Notice Regarding Molecular Genetic Testing on Prenatal Specimens:Maternal cell rule-out testing will be performed on all prenatal specimens received. Please provide maternal blood (or saliva) in addition to the fetal specimen. Additional charges apply for the maternal cell rule-out test.
For routine testing of blood, saliva, and buccal swabs (or DNA extracted from them), KDL does NOT accept samples from patients within two (2) weeks of a packed cell/platelet transfusion or within four (4) weeks of a whole blood transfusion. For extraordinary circumstances, where testing must be performed within the above windows, please contact our lab.

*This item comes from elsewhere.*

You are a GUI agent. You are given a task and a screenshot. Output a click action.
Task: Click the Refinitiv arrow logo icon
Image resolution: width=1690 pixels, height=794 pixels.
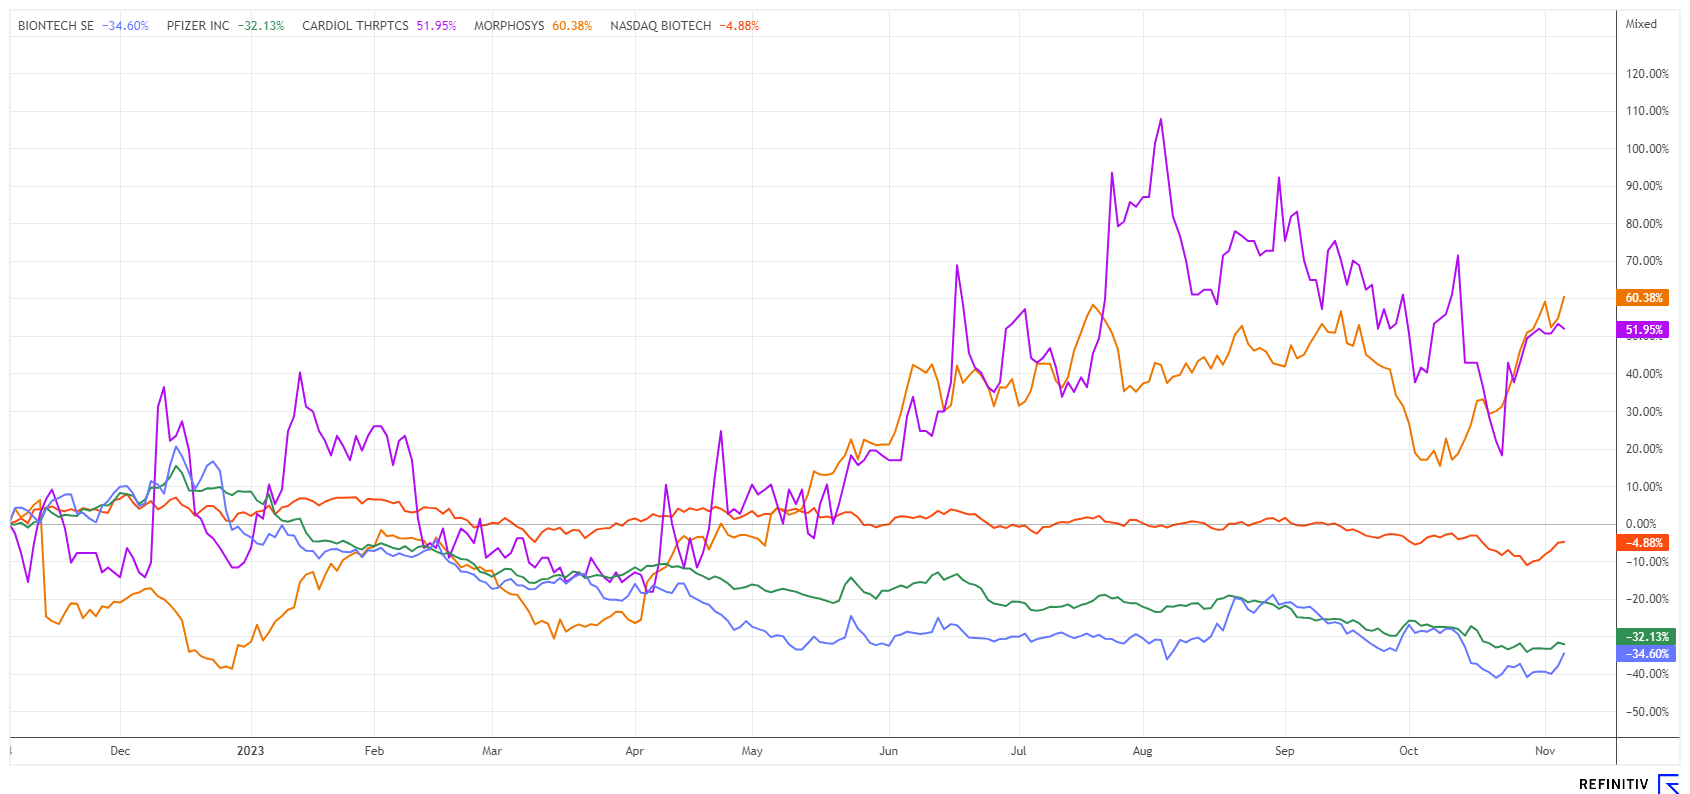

REQUISITION FORM MUST ACCOMPANY ALL SAMPLES. Please include detailed clinical information, including ethnicity, clinical history, and family history.
Test Performed (Days):
Weekly
Turn Around Time:
14 – 21 Days
Shipment Sensitivity Requirements:
- Package and ship specimen to remain cold, but not frozen.
- Ship via overnight express, using the FedEx priority overnight label provided.
- Contact Client Services for shipping kits and instructions at (855) 535-1522.
References:
- Bird TD. Myotonic Dystrophy Type 1. 1999 Sep 17 [Updated 2024 Nov 14]. In: Adam MP, Feldman J, Mirzaa GM, et al., editors. GeneReviews® [Internet]. Seattle (WA): University of Washington, Seattle; 1993-2025. Available from: https://www.ncbi.nlm.nih.gov/books/NBK1165/
- Zeesman et al. Am J Med Genet. 2002;107(3):222-226. PMID: 11807903
- Meola and Cardani. Biochim Biophys Acta. 2015 Apr;1852(4):594-606. PMID: 24882752
- Zaki et al. Ultrasound Obstet Gynecol. 2007 Mar;29(3):284-8. PMID: 17238150
Additional Info:
Genetic counseling is indicated for individuals with a family history of DM.